The impacted soils were removed from the FSDF by Rocketdyne for the DOE in 1992. A video explaining the 1992 FSDF cleanup was produced by Rocketdyne. In 1998, the California Department of Public Health, Radiologic Health Branch determined the site to be clean up to the standards then in effect. Further cleanup to remove traces of mercury and Polychlorinated biphenyls from the surrounding site was completed in 1999.

Other locations within Area IV (and the remainder of SSFL) have been undergoing an environmental Facility Investigation under the Resource Conservation and Recovery Act since 1994. The investigation is overseen by the California State Department of Toxic Substances Control. A firm estimated completion date for the investigation and subsequent remediation, if any, could not be found.
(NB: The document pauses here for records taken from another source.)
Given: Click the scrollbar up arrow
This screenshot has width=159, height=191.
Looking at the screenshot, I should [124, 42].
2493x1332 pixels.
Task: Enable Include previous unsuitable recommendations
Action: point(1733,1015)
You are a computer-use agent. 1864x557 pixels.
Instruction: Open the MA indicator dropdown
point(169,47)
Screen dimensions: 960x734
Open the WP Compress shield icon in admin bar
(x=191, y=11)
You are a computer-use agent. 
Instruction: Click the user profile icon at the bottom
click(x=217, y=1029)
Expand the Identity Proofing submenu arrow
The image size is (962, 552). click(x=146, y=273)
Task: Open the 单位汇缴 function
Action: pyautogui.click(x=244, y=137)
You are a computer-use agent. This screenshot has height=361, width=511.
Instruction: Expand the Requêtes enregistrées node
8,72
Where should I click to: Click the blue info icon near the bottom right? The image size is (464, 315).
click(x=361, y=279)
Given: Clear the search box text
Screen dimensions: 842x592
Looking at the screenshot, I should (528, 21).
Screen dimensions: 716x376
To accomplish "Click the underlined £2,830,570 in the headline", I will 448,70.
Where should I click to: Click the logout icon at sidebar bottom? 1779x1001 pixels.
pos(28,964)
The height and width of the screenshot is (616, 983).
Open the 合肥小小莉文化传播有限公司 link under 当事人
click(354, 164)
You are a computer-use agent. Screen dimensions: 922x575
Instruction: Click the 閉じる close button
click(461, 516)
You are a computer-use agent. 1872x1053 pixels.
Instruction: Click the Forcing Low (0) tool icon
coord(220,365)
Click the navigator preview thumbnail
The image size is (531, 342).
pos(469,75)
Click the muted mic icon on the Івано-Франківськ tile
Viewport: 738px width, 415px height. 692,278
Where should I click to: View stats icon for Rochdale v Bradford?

By 2007, all of the sodium-related facilities have been removed from Area IV with the exception of the Sodium Pump Test Facility and the Hazardous Waste Management Facility. All of the metallic sodium has been removed from ETEC.

==Other Santa Susana Field Laboratory activities==
Most of the 2850 acre Santa Susana Field Laboratory—SSFL was used for the testing and development of rocket engines by Rocketdyne over a fifty-year period, initially for defensive missiles, and then primarily for the National Aeronautics and Space Administration—NASA space vehicles. That took place at locations in Areas I, II, and III totaling ~ 2,560 acres. The ETEC site is ~90 acres, of Area IV's 290 acre total.

There has been considerable environmental impact investigations underway across SSFL, including at the ETEC sites, since the 1990s to develop cleanup criteria, characterization measurement standards, and methods to use to reach contractual terms of completion. In the interim, some small site specific cleanups, contaminated surface water flow remediation, and minor habitat restoration efforts have been tried. The cleanup data gathering, and eventual cleanup projects (of chemical &/or radiological toxins), are under the direction of the DTSC—California Department of Toxic Substances Control of CalEPA, with a 2017 completion deadline/goal.

Interim remediation means, contaminant characterization studies, and all mandated cleanup work is funded by the R.P.s—Responsible Parties. They are the DOE—U.S. Department of Energy and The Boeing Company for the ETEC site (~90 acres) within Area IV. For the rest of the SSFL property the R.P.s are Boeing and/or NASA fL, depending on: the Area (I, II, &/or III); contaminant types, and physical toxin location (i.e.: surface soils, aquifers, deep bedrock, etc.).